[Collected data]
● ● ●
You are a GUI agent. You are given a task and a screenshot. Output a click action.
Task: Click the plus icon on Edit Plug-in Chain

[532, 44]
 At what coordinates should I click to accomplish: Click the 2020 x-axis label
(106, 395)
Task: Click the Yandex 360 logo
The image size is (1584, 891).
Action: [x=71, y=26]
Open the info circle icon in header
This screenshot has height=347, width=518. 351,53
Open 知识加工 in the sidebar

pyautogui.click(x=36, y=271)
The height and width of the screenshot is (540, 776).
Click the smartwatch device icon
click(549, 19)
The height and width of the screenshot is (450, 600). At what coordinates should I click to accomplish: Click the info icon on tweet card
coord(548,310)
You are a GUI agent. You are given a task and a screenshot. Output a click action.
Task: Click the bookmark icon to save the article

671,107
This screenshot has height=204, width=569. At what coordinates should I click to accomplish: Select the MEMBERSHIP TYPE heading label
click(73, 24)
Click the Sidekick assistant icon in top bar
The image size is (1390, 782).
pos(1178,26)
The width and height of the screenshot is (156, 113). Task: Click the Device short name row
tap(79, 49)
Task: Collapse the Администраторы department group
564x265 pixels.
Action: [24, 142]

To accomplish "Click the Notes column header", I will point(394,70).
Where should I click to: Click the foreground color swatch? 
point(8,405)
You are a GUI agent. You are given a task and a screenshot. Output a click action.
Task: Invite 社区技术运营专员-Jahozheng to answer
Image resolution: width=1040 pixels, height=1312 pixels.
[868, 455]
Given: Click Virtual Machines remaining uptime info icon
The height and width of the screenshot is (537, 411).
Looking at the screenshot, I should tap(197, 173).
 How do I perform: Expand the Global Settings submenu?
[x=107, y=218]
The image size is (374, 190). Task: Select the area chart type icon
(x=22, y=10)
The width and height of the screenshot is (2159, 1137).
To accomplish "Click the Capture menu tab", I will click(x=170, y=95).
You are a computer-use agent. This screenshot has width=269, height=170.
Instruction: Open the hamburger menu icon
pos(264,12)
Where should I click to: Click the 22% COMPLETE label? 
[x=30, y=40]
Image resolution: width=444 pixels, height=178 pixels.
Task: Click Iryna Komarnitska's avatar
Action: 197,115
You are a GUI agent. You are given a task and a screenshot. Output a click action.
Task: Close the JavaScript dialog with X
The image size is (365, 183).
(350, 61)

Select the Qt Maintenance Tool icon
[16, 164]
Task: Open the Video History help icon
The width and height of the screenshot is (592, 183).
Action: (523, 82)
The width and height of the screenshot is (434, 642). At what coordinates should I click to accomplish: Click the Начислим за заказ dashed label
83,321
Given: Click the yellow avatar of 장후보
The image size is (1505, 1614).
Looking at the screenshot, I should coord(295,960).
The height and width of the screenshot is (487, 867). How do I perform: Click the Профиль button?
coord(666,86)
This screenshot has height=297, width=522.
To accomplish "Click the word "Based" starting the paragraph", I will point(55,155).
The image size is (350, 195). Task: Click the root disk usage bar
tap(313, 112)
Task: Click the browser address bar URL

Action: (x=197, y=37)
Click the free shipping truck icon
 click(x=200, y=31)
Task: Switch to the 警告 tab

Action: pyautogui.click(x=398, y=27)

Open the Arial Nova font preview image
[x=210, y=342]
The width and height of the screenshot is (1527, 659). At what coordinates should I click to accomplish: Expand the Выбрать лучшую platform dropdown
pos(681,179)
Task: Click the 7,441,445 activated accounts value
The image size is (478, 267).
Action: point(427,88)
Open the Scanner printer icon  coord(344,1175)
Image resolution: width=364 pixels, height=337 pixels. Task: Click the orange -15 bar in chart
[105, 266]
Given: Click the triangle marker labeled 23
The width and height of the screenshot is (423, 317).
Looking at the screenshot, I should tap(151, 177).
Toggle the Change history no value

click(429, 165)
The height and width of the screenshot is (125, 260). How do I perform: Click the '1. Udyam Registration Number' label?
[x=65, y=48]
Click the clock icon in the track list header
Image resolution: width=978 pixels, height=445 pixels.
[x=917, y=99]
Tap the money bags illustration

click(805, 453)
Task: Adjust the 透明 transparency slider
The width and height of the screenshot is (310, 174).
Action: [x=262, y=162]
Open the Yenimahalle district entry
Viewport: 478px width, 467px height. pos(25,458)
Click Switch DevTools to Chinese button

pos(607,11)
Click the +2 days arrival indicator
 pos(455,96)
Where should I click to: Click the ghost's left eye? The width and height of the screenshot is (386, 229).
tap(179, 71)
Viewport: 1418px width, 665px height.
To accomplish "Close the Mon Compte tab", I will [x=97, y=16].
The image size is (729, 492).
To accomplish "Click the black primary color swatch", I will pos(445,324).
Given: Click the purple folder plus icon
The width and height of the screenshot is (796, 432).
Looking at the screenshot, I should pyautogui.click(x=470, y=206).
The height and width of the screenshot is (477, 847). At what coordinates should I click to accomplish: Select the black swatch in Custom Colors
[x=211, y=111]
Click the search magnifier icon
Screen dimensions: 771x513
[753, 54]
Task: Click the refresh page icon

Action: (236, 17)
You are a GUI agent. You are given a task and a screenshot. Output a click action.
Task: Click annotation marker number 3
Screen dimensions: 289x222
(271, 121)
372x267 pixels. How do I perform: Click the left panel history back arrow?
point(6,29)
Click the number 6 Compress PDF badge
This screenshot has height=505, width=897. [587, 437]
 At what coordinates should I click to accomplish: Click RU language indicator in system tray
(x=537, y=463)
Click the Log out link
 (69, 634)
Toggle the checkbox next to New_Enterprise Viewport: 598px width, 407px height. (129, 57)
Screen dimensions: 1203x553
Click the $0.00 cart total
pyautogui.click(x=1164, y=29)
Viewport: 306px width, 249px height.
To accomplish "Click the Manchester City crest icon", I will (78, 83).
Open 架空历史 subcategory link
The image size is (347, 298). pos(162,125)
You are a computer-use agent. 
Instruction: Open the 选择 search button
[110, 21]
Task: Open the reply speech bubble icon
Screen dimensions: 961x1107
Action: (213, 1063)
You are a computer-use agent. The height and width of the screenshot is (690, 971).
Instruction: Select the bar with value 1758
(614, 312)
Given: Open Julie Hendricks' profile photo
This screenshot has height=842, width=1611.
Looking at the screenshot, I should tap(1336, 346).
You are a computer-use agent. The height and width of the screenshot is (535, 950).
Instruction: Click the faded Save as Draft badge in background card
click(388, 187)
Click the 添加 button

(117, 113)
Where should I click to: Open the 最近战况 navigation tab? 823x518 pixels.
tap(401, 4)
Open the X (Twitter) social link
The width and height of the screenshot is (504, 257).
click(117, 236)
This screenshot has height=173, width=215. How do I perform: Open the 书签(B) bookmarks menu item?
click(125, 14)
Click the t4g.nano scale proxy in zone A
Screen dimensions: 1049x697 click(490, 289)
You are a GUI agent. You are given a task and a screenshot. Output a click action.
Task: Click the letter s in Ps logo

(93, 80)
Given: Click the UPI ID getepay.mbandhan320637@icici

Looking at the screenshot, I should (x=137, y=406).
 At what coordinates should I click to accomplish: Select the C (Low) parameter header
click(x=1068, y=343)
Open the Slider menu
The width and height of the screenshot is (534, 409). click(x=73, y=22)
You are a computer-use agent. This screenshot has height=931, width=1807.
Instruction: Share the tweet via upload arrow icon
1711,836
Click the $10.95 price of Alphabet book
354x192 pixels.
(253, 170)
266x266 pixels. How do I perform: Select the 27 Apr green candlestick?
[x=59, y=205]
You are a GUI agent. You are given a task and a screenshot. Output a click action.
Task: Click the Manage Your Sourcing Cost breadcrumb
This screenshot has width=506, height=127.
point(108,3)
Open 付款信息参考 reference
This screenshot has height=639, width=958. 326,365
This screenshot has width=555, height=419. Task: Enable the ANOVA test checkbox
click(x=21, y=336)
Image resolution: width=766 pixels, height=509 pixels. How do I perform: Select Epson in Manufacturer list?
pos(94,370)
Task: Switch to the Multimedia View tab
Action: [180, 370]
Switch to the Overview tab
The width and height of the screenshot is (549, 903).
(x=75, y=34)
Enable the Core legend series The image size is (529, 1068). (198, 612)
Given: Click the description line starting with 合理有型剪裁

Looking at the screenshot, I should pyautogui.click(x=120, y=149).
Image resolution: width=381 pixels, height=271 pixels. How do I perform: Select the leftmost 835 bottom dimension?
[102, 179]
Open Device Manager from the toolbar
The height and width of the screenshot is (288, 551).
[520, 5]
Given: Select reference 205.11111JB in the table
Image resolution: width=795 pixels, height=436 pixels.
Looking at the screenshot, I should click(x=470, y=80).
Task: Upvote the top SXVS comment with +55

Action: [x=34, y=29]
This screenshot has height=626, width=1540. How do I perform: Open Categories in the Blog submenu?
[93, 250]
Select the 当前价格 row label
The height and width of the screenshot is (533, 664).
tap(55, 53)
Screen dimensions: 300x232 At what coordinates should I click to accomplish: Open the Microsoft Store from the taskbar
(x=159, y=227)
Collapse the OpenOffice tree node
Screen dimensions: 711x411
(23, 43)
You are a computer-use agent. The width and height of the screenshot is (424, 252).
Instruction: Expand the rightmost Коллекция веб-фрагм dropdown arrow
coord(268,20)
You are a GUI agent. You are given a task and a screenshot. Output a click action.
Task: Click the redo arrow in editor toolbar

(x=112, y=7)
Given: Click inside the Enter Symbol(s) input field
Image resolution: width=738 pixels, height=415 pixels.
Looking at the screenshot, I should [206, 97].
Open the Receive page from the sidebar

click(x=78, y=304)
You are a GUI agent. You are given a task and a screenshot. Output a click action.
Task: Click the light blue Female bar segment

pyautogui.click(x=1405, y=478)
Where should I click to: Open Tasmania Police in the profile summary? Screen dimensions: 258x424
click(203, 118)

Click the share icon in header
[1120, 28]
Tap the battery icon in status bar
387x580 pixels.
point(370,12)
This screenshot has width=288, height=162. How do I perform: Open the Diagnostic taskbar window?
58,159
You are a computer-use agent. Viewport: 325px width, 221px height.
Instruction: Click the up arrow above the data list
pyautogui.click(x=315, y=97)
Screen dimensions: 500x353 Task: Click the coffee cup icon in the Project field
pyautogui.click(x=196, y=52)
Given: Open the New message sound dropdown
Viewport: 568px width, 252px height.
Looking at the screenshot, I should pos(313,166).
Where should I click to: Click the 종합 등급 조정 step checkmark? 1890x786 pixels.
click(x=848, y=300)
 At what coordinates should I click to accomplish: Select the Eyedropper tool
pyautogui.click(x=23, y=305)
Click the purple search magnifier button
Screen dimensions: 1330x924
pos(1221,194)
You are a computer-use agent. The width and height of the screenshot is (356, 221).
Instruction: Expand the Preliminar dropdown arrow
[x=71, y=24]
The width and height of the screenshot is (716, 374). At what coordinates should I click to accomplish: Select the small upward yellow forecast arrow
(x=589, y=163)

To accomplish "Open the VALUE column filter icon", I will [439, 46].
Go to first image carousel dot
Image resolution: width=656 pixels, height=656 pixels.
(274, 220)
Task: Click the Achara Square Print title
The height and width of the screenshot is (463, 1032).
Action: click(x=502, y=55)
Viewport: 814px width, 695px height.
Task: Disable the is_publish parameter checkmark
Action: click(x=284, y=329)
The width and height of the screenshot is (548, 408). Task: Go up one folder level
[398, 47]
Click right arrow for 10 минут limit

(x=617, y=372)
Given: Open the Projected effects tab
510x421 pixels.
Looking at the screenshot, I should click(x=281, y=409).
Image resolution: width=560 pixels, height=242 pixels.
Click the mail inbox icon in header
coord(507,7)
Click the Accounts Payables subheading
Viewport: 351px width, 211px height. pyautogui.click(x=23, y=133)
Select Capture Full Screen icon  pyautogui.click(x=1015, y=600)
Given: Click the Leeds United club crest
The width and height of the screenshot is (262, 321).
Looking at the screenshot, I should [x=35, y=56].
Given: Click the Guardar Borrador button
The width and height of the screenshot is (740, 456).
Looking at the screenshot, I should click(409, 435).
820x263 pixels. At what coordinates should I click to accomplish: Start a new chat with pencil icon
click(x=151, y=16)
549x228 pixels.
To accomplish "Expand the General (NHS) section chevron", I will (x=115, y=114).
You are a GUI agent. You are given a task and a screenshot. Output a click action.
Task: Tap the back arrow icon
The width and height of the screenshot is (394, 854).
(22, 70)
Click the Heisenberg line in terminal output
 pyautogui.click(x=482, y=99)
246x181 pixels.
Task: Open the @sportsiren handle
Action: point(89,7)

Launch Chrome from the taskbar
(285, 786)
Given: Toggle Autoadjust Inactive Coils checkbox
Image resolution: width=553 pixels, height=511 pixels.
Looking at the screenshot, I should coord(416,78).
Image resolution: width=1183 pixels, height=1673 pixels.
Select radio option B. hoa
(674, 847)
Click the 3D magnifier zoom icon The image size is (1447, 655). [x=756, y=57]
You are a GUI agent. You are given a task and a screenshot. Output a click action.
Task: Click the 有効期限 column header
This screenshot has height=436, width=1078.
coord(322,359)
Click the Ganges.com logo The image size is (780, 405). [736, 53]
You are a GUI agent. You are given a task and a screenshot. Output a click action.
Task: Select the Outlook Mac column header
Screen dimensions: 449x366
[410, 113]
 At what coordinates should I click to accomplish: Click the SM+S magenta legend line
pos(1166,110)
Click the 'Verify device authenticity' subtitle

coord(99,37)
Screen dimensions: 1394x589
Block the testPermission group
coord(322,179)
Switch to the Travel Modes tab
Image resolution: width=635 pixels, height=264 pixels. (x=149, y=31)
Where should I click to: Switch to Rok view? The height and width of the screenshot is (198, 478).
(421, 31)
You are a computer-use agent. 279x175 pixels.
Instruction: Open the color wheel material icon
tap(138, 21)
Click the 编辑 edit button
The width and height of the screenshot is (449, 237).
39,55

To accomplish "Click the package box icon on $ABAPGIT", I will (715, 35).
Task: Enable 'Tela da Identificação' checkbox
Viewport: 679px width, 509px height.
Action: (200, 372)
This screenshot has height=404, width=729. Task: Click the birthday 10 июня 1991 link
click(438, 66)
● ● ●
▶ Task to carry out: Repeat word for word the lines above that run from the line containing "The width and height of the screenshot is (549, 903)." through the line containing "Given: Click inside", both ends included, and nothing else.

▶ Solution for this task:
The width and height of the screenshot is (549, 903).
(x=75, y=34)
Enable the Core legend series The image size is (529, 1068). (198, 612)
Given: Click the description line starting with 合理有型剪裁

Looking at the screenshot, I should pyautogui.click(x=120, y=149).
Image resolution: width=381 pixels, height=271 pixels. How do I perform: Select the leftmost 835 bottom dimension?
[102, 179]
Open Device Manager from the toolbar
The height and width of the screenshot is (288, 551).
[520, 5]
Given: Select reference 205.11111JB in the table
Image resolution: width=795 pixels, height=436 pixels.
Looking at the screenshot, I should click(x=470, y=80).
Task: Upvote the top SXVS comment with +55

Action: [x=34, y=29]
This screenshot has height=626, width=1540. How do I perform: Open Categories in the Blog submenu?
[93, 250]
Select the 当前价格 row label
The height and width of the screenshot is (533, 664).
tap(55, 53)
Screen dimensions: 300x232 At what coordinates should I click to accomplish: Open the Microsoft Store from the taskbar
(x=159, y=227)
Collapse the OpenOffice tree node
Screen dimensions: 711x411
(23, 43)
You are a computer-use agent. The width and height of the screenshot is (424, 252).
Instruction: Expand the rightmost Коллекция веб-фрагм dropdown arrow
coord(268,20)
You are a GUI agent. You are given a task and a screenshot. Output a click action.
Task: Click the redo arrow in editor toolbar

(x=112, y=7)
Given: Click inside the Enter Symbol(s) input field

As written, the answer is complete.